The first, crude attempt at driver's-eye-view perspective was
Atari's Night Driver, but the genre truly blossomed with Namco's
arcade Pole Position (1982), whose steering wheel and pedals controlled
a bright, colourful approximation of track driving. Ever since,
racing games have become better and better at true perspective,
while added textures on the tarmac and solid passing landmarks
enhance the feeling of speed. One of the best examples at the
time of writing is Gran Turismo, with tracks modelled on Japanese
suburbs, superbly atmospheric lighting effects and (crucially)
wonderfully throaty engine roars. As in most racing games, players
must learn to throw their cars into powerslides with abandon and
not to worry too much about hitting other competitors; these vehicles
might look like racing cars but they act like dodgems.
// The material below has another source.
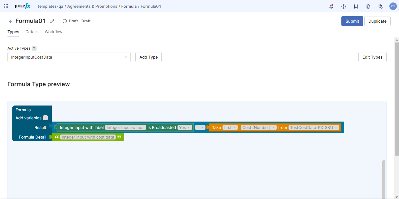
Task: Open the Is Broadcasted Yes dropdown
Action: coord(184,127)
This is not true, however, of a more serious kind of racer, usually
modelled on Formula One cars and real Grand Prix circuits, and
in spirit more of a simulation than a pure videogame. Cars suffer
real damage and braking technique is vital. Simulation, distinct
from the role-playing game, is arguably not a genre in itself;
rather, it promotes in certain genres (driving, flight games)
the primacy of supposed 'realism' over instant fun. A true videogame
deliberately simplifies any given situation (imaginary or real)
down to its essential, kinetic parts; a simulation is loath to
simplify and only does so when available CPU power is already
maxed out. The problem is, as we shall see, that videogame 'realism'
is always a fix anyway. Furthermore, simulations stomp roughshod
all over one raison d'etre of videogame, which is to
let the player perform amusingly dangerous and unlikely manoeuvres
in perfect safety. If playing an arcade-style racing game is like
being a car stuntman in The French Connection or Ronin,
playing a simulation is a much more earnest business.
Unlike Space Invaders et al, racing games offer the perfect opportunity
for competitive two-person action, either with two arcade cabinets
linked together or with one home console splitting the television
screen into two separate viewpoints for each player. And you need
not be satisfied with racing mere cars against a friend. The racing-game
genre splits into driving games (what we have seen so far) and
the rest, which encompass cartoon go-kart competitions (the superb
Super Mario Kart), snowboard piste challenges (1080º Snowboarding),
tiny cars speeding over a kitchen table (Micro Machines) or futuristic
hoverplanes thundering around a sci-fi rollercoaster of a course
(WipEout).
Racing games not based on traditional cars are usually distinguished
by the appearance of power-ups: weapons scatterd along the course
that can be picked up by a player and used to blow his opponents
off the track. But in all categories of racer, the aim is the
same: get to the finish line first. If the destructive orgy of
the shoot-'em-up captures the essence of human-versus-machine
competition, the racing game is the purest expression of machine-mediated
human-versus-human competition. There can be no arguments about
who won and who lost. You were just too slow.